Their proudly progressive campaign marks a change from the established Democratic strategy in Southern
states of fielding white, Christian conservative Democrats in the hope of peeling away some white Republican votes. Ossoff, though white, is Jewish American. The shift in strategy and tone reflects an increased confidence following Biden’s win here, and the lasting impact of black voting rights activist Stacey Abrams’ impressive showing in the 2018 Governor race.
The polls show a nail-bitingly close contest, with less than a percentage point between candidates in both races. President-elect Biden’s visit to the state in mid-December highlighted the national importance of the election. In a deeply partisan Washington, there is little hope of passing much through Congress without controlling both the House and Senate.
Key issues on the agenda, like climate change and affordable healthcare for Americans, will be more difficult for the president to address without a Democratic Senate. The frustrations of dealing with a right-leaning Senate would also pose problems for Biden, as the left fringe of the Democrats, strengthened by the presidential election results, demands an increasingly progressive agenda.

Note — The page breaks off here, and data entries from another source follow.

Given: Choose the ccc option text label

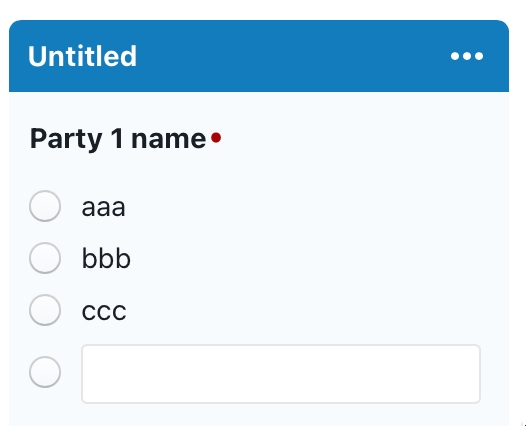Looking at the screenshot, I should coord(104,311).
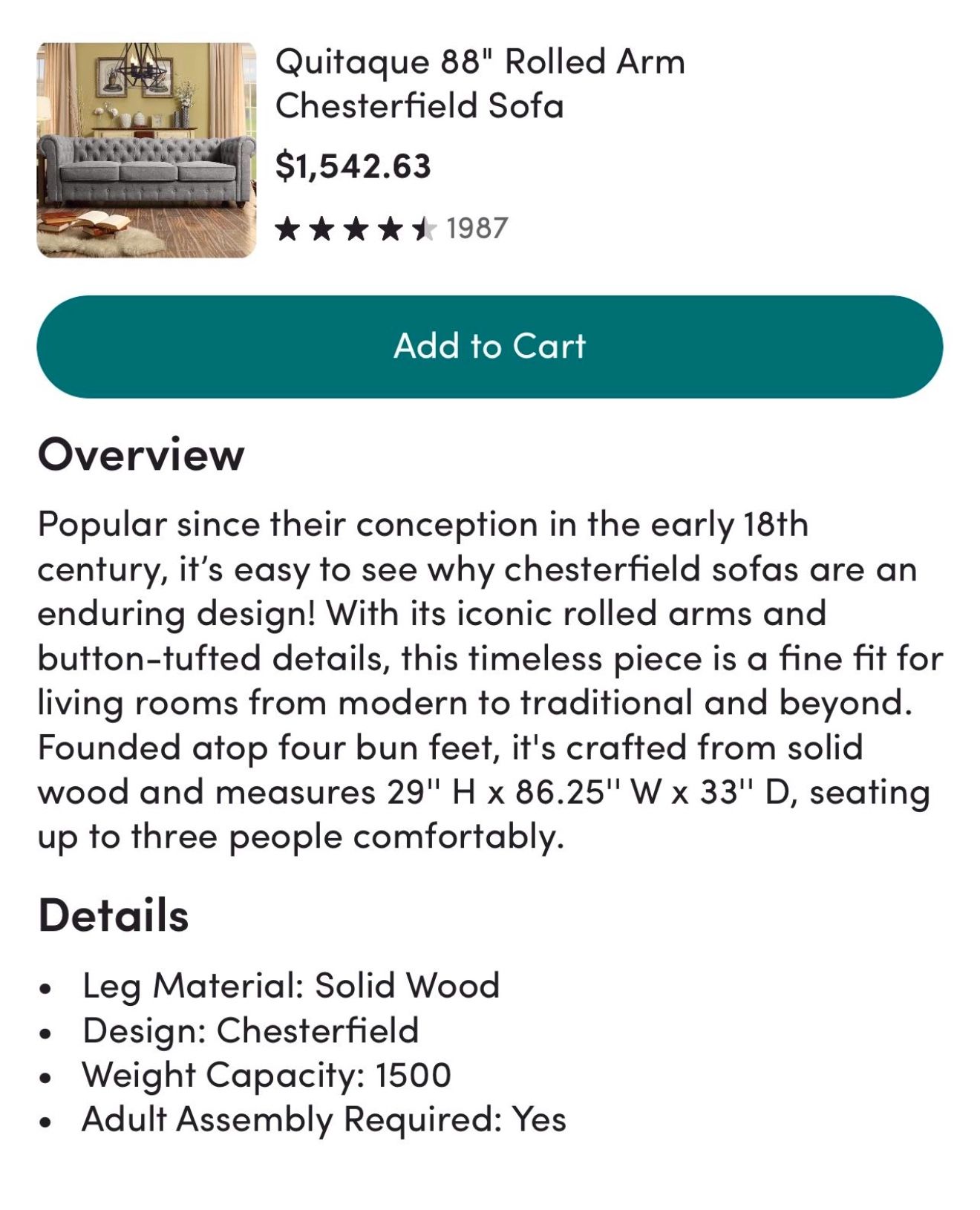The height and width of the screenshot is (1210, 980).
Task: Click the half-filled fifth rating star
Action: click(425, 229)
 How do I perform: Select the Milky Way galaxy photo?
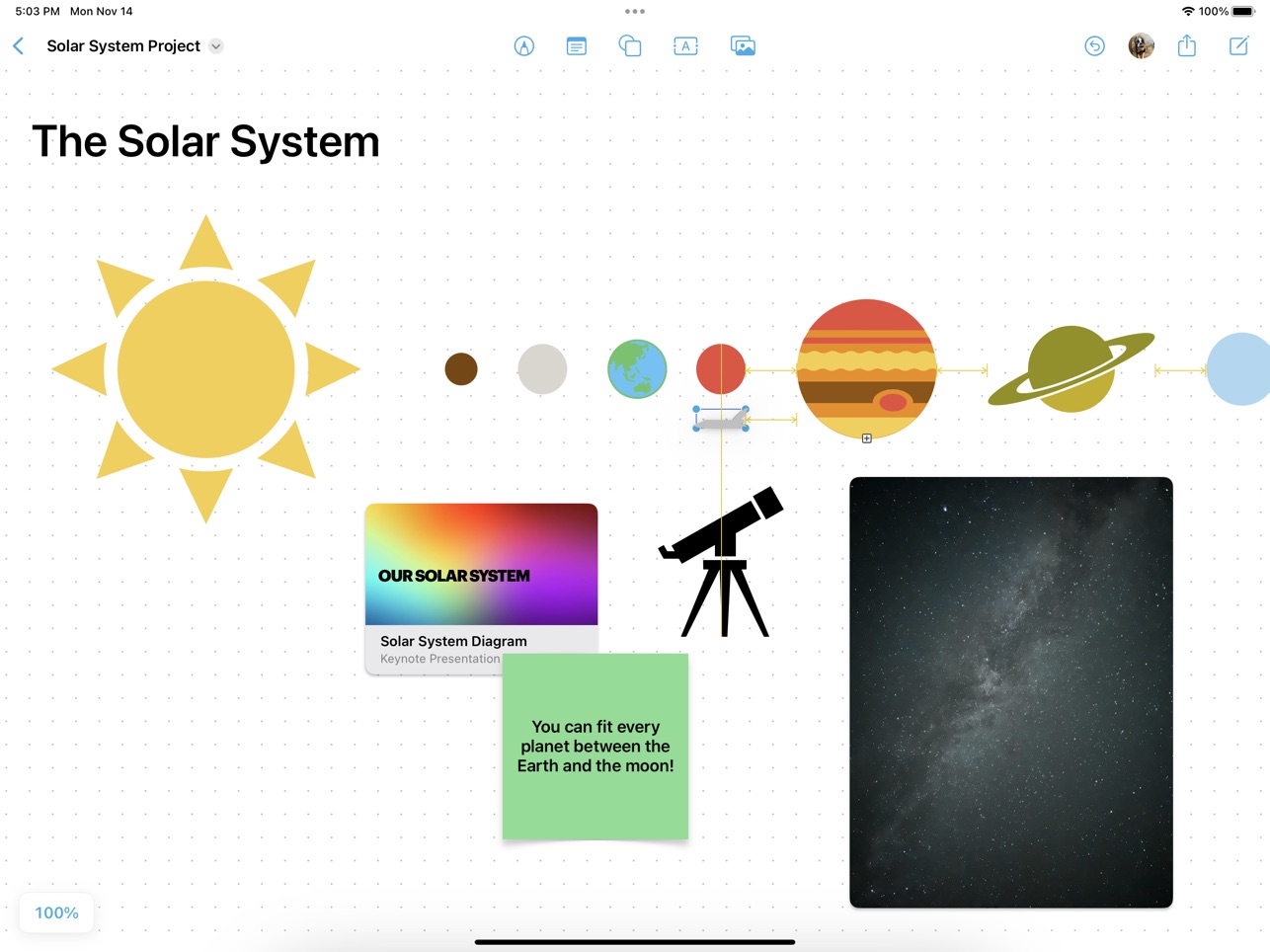coord(1011,691)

The pivotal nature of the election has attracted a steady flow of donor money for both sides. In particular, the involvement of Wall Street dollars has underlined the financial lobby’s continued importance in US politics. Top Republican donors include Stephen Schwarzman of Blackstone Group, while the pro-Democrat Super Majority Pac also received $10.2m from Renaissance Technologies. Nonetheless, Republicans have had a clear edge in fundraising, putting pressure on the Democratic campaign.
Whatever the result, the ramifications of these elections will be even greater than the interest they have generated. In a country and state yet to recover from the splits of November’s election, expect the vitriol and mudslinging to continue long after the dust has settled.